不同基体改进剂对电感耦合等离子体质谱法测量血清中甲胎蛋白的影响

Influence of Different Matrix Modifiers on Determination of α-Fetoprotein in Serum by Inductively Coupled Plasma Mass Spectrometry

血清中甲胎蛋白(AFP)的准确测量对于癌症的临床诊断和治疗具有重要意义。电感耦合等离子体质谱法(ICP-MS)具有灵敏度高、检出限低、多元素同时检测等优点,但用于血清中低丰度蛋白的检测时,检出限常不及荧光检测法,因此,提高ICP-MS免疫分析测量低丰度蛋白质时的灵敏度具有重要意义。本研究发现,增强液能很大程度增加Eu信号强度,选取醋酸、醇类、EDTA三类有机试剂模拟增强液来探索增强机理。结果表明:酸性体系能增加目标元素在基体中的稳定性,减少其在管壁的吸附;碳原子或分子容易接受电子提高Eu的电离效率;EDTA能与金属离子结合,减少吸附,但同时EDTA与其它金属结合引入更多的干扰,从而使空白信号增大,5%HAc既能满足酸性要求也能满足含碳量要求,作为基体时铕的灵敏度最高,同时也不影响空白信号。因此选择5%HAc作为解离液,并应用于人血清中甲胎蛋白含量的测定,线性范围为1~600μg/L,检出限为0.57μg/L,采用基体改进ICP-MS测量人血清中AFP的含量与TRFIA测量结果一致,且精密度要优于TRFIA的测量结果。

Accurate determination of c^-fetoprotein （AFP） in human serum is very important for clinical diagnose and treatment of cancer.
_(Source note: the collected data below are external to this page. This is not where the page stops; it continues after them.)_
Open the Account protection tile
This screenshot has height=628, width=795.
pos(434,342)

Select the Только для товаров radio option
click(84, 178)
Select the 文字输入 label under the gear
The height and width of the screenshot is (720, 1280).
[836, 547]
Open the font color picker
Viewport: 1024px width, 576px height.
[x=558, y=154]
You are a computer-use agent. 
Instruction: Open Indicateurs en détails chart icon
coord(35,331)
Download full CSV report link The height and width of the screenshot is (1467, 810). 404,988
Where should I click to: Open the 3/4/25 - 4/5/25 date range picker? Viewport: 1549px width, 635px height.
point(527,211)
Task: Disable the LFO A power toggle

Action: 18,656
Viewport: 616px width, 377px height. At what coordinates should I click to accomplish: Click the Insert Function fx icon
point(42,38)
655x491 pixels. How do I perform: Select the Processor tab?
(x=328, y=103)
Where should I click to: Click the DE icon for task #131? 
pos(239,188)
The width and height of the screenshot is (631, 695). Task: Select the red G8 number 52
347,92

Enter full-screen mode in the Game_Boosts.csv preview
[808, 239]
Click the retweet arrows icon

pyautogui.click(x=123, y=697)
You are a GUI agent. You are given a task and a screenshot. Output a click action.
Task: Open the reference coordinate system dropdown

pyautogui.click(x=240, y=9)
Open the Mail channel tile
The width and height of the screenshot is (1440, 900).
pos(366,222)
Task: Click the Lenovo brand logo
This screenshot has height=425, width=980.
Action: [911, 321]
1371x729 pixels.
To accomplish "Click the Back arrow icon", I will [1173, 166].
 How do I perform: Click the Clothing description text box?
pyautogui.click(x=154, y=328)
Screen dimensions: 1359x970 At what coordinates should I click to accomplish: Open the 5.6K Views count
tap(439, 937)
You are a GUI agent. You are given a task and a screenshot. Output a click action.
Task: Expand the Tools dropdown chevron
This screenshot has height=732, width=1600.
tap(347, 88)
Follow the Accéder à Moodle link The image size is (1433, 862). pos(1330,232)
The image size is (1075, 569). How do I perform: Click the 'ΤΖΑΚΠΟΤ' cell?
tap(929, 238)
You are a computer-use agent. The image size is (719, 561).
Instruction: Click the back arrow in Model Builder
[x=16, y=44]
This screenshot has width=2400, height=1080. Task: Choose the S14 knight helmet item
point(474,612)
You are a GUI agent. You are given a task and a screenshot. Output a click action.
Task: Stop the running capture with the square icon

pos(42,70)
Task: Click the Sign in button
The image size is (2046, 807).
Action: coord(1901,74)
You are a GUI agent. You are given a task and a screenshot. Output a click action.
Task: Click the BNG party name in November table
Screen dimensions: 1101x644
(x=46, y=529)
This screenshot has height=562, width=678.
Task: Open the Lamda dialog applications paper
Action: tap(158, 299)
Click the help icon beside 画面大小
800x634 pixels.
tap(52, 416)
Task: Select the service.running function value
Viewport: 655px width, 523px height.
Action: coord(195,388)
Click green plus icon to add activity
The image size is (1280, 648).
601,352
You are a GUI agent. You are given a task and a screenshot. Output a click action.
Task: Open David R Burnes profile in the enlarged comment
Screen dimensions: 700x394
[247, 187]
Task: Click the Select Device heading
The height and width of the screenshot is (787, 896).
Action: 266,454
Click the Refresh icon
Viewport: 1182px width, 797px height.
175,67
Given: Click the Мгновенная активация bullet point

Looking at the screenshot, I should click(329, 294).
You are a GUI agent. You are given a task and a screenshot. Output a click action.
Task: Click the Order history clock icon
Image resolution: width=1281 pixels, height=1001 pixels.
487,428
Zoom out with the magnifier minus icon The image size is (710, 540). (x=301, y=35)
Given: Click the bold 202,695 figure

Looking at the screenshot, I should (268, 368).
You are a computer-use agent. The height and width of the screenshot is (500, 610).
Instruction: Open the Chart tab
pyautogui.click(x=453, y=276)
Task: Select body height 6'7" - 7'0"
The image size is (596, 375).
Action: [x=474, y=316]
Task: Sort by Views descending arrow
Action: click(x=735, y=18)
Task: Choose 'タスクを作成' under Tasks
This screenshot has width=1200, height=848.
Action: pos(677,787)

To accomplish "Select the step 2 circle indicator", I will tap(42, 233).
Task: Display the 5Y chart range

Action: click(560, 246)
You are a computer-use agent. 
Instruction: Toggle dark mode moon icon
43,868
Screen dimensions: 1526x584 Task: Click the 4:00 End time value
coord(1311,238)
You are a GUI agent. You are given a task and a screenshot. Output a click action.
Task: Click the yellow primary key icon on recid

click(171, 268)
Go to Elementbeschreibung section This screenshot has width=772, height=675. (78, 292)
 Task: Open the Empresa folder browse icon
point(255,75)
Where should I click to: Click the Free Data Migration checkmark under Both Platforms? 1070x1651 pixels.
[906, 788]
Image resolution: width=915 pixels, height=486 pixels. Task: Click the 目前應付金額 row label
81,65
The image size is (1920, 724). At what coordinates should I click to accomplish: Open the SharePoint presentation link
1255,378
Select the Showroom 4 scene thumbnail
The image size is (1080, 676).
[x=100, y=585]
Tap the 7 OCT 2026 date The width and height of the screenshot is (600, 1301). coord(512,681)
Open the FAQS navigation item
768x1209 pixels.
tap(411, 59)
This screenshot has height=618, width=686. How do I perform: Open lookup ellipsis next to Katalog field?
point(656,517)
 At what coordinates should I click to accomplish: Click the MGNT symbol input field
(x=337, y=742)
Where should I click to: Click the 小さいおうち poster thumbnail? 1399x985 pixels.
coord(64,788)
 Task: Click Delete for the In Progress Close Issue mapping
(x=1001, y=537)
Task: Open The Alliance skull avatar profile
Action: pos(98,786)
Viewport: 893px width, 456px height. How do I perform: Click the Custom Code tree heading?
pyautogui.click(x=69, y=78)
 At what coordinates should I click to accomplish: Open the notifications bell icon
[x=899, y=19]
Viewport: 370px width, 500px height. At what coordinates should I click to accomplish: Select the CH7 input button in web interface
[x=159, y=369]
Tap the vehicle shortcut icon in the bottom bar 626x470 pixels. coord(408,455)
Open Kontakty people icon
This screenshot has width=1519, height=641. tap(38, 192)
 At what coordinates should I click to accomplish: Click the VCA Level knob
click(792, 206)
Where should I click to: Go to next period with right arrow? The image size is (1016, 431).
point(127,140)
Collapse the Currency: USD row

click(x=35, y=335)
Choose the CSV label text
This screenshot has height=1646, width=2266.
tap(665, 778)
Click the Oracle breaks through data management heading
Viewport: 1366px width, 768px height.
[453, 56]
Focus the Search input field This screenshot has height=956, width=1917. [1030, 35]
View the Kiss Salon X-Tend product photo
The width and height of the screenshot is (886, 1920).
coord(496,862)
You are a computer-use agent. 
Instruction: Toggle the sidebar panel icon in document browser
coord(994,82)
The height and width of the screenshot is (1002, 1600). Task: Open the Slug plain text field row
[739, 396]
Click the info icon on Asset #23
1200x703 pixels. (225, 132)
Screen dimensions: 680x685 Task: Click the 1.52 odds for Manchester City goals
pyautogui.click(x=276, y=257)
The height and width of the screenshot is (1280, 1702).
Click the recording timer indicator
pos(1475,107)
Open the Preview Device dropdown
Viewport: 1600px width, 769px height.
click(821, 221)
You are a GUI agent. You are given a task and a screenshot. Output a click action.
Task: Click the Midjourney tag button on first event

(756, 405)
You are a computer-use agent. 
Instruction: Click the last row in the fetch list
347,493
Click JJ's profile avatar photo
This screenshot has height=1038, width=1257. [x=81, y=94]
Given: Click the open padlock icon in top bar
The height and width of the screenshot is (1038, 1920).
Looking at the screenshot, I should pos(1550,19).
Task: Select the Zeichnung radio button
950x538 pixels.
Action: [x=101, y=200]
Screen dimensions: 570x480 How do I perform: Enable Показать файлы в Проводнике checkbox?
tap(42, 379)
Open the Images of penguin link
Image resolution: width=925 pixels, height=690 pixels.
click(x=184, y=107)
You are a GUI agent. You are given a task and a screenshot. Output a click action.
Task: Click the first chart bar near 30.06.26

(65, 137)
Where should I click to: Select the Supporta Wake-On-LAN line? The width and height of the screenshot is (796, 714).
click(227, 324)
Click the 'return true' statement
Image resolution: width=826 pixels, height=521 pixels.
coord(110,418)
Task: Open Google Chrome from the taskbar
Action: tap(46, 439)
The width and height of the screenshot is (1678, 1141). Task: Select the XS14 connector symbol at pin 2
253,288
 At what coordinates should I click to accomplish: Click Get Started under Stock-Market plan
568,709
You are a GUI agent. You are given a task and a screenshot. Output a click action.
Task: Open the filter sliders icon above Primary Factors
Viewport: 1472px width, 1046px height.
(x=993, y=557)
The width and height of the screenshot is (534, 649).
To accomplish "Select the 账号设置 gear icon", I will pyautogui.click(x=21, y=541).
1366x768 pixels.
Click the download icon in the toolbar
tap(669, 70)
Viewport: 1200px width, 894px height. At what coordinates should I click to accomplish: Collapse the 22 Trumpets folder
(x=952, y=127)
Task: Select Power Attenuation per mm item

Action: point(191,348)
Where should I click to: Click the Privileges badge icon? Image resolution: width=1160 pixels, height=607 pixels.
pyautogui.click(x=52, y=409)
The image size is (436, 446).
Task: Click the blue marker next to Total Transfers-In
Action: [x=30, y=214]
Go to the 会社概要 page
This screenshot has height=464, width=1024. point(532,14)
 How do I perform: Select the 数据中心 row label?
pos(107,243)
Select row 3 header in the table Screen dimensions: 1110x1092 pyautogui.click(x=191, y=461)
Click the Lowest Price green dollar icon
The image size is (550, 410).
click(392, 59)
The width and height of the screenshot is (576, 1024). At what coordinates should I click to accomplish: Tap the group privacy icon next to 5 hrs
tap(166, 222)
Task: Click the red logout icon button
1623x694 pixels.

Inductively coupled plasma mass spectrometry （ICP-MS） has also becoming more and more important in the detection of tumor-ralated proteins in recent years because of its outstanding properties, including excellent sensitivity, excellent detection limits for most elements, multielement analysis capability, but the sensitivity is still need to be improved because the detection limits can not compare with fluorescence method when ICP-MS is used for determination of low abundant proteins. In our work, we chose three kinds of organic reagents to simulate enhancement solution and discussed the enhancement effect of marrix since we found it could improve the signal to a great extent. The results indicate that acid can increase the stability of elements in the matrix and avoid the adsorption of the pipe wall. Corbon and corbon-based molecules are easy to accept electron from Eu and improve its ionizing efficiency. EDTA can chelate with metal ions and increase the transmission efficiency, but it also chelate with other metals which can introduce more interference to increase the signal of blank. Because of the excellent detection limit and signal to noise ratio, 5% HAc was finally chosen as the dissociation buffer. The method has been successfully used for the determination of AFP in human serum, the measurable range is 1 -600 μg/L with the detection limit of 0.57 μg/L, which is as low as the method based on ICP-MS reported in the literature before. The same serum samples were also measured by time resolved fluoroimmunoassay （TRFIA）. The results of the two methods were in good agreement, and the accuracy of ICP-MS based method was more excellent.